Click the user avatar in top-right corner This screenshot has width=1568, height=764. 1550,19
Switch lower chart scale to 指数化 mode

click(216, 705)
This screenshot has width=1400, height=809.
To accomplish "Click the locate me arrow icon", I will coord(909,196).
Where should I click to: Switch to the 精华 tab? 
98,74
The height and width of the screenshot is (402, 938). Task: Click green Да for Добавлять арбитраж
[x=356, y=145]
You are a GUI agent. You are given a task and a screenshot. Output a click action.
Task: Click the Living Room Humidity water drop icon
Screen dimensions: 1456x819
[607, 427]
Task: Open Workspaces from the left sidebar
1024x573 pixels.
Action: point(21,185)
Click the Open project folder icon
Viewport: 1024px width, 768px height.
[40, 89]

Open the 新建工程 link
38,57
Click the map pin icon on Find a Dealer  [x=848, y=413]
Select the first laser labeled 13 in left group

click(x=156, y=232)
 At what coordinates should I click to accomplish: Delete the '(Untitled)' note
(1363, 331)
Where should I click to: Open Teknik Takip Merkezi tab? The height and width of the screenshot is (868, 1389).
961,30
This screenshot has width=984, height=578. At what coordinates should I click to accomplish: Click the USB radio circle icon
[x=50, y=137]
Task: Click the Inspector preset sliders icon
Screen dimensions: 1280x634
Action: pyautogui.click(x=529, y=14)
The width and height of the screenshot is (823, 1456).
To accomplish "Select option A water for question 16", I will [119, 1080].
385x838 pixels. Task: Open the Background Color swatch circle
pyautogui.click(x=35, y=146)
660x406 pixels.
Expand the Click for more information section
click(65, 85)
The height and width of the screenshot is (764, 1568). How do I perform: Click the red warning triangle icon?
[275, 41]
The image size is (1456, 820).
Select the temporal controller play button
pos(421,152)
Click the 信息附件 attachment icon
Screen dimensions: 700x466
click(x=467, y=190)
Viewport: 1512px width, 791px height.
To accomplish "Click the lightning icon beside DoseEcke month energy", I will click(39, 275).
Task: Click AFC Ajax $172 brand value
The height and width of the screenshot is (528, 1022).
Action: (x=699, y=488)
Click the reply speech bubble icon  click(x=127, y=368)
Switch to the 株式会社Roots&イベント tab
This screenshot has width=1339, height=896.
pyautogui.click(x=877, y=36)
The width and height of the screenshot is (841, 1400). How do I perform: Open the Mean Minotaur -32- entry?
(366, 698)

Instruction: Retype everything from the start of the entries down to the line containing "Click the reply", with both ends included.

Output of the task:
Click the user avatar in top-right corner This screenshot has width=1568, height=764. 1550,19
Switch lower chart scale to 指数化 mode

click(216, 705)
This screenshot has width=1400, height=809.
To accomplish "Click the locate me arrow icon", I will coord(909,196).
Where should I click to: Switch to the 精华 tab? 
98,74
The height and width of the screenshot is (402, 938). Task: Click green Да for Добавлять арбитраж
[x=356, y=145]
You are a GUI agent. You are given a task and a screenshot. Output a click action.
Task: Click the Living Room Humidity water drop icon
Screen dimensions: 1456x819
[607, 427]
Task: Open Workspaces from the left sidebar
1024x573 pixels.
Action: point(21,185)
Click the Open project folder icon
Viewport: 1024px width, 768px height.
[40, 89]

Open the 新建工程 link
38,57
Click the map pin icon on Find a Dealer  [x=848, y=413]
Select the first laser labeled 13 in left group

click(x=156, y=232)
 At what coordinates should I click to accomplish: Delete the '(Untitled)' note
(1363, 331)
Where should I click to: Open Teknik Takip Merkezi tab? The height and width of the screenshot is (868, 1389).
961,30
This screenshot has width=984, height=578. At what coordinates should I click to accomplish: Click the USB radio circle icon
[x=50, y=137]
Task: Click the Inspector preset sliders icon
Screen dimensions: 1280x634
Action: pyautogui.click(x=529, y=14)
The width and height of the screenshot is (823, 1456).
To accomplish "Select option A water for question 16", I will [119, 1080].
385x838 pixels. Task: Open the Background Color swatch circle
pyautogui.click(x=35, y=146)
660x406 pixels.
Expand the Click for more information section
click(65, 85)
The height and width of the screenshot is (764, 1568). How do I perform: Click the red warning triangle icon?
[275, 41]
The image size is (1456, 820).
Select the temporal controller play button
pos(421,152)
Click the 信息附件 attachment icon
Screen dimensions: 700x466
click(x=467, y=190)
Viewport: 1512px width, 791px height.
To accomplish "Click the lightning icon beside DoseEcke month energy", I will click(39, 275).
Task: Click AFC Ajax $172 brand value
The height and width of the screenshot is (528, 1022).
Action: (x=699, y=488)
Click the reply speech bubble icon  click(x=127, y=368)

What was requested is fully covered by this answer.